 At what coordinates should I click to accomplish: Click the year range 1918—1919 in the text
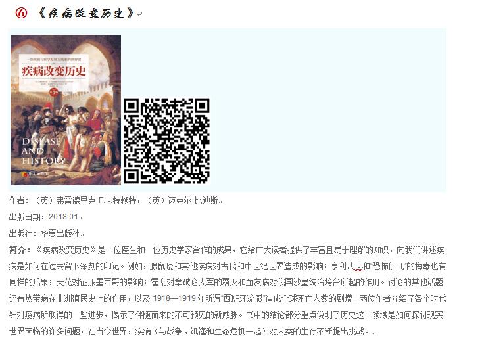pyautogui.click(x=175, y=298)
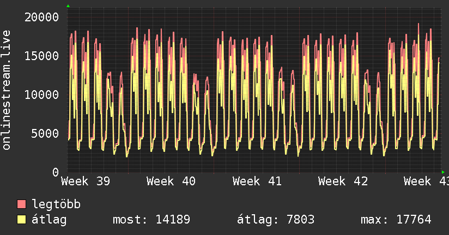This screenshot has width=449, height=235.
Task: Select the Week 40 axis label
Action: point(171,181)
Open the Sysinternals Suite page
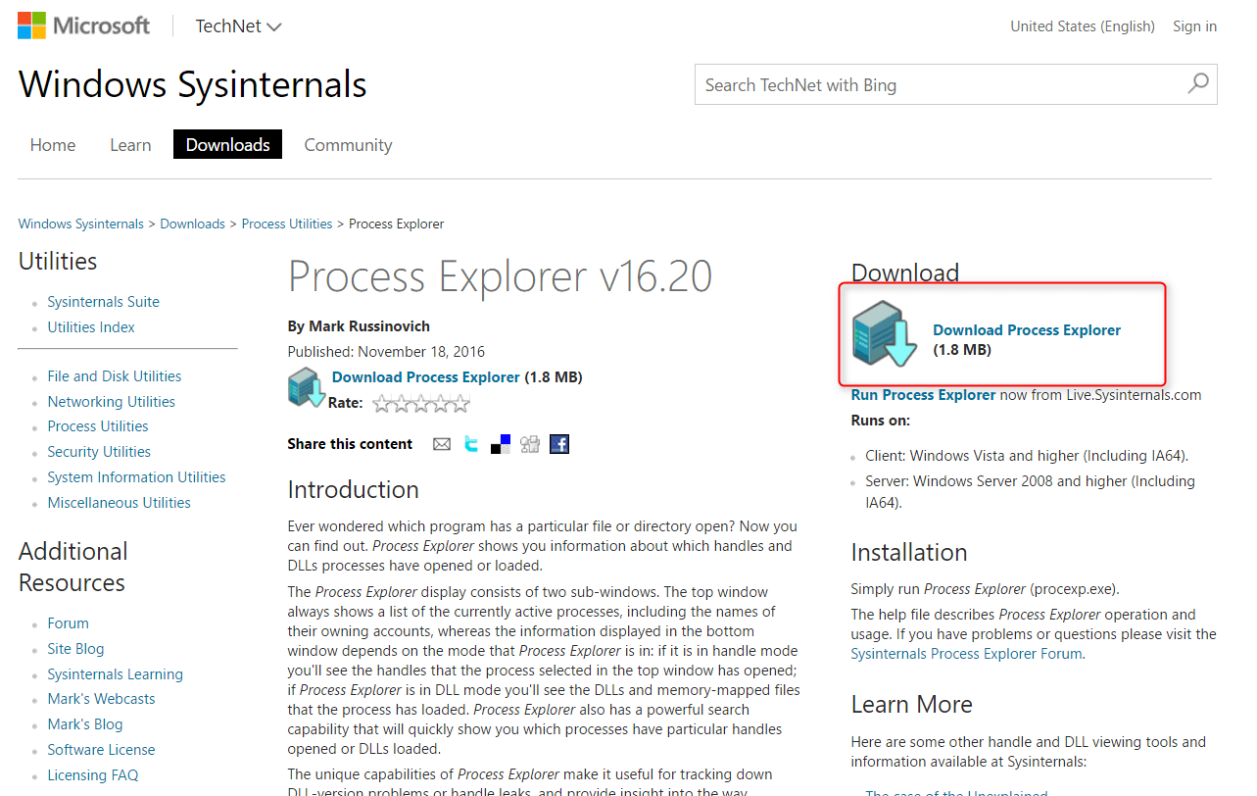This screenshot has height=796, width=1257. (103, 301)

[Stated goal]: Edit the listing above by replacing "year range" with "date range" and keep the rest the same. Write out the edited listing without the pictures.

[Full answer]:
 At what coordinates should I click to accomplish: Click the date range 1918—1919 in the text
pyautogui.click(x=175, y=298)
This screenshot has width=449, height=235.
Task: Select the Week 40 axis label
Action: point(171,181)
Open the Sysinternals Suite page
This screenshot has height=796, width=1257. (103, 301)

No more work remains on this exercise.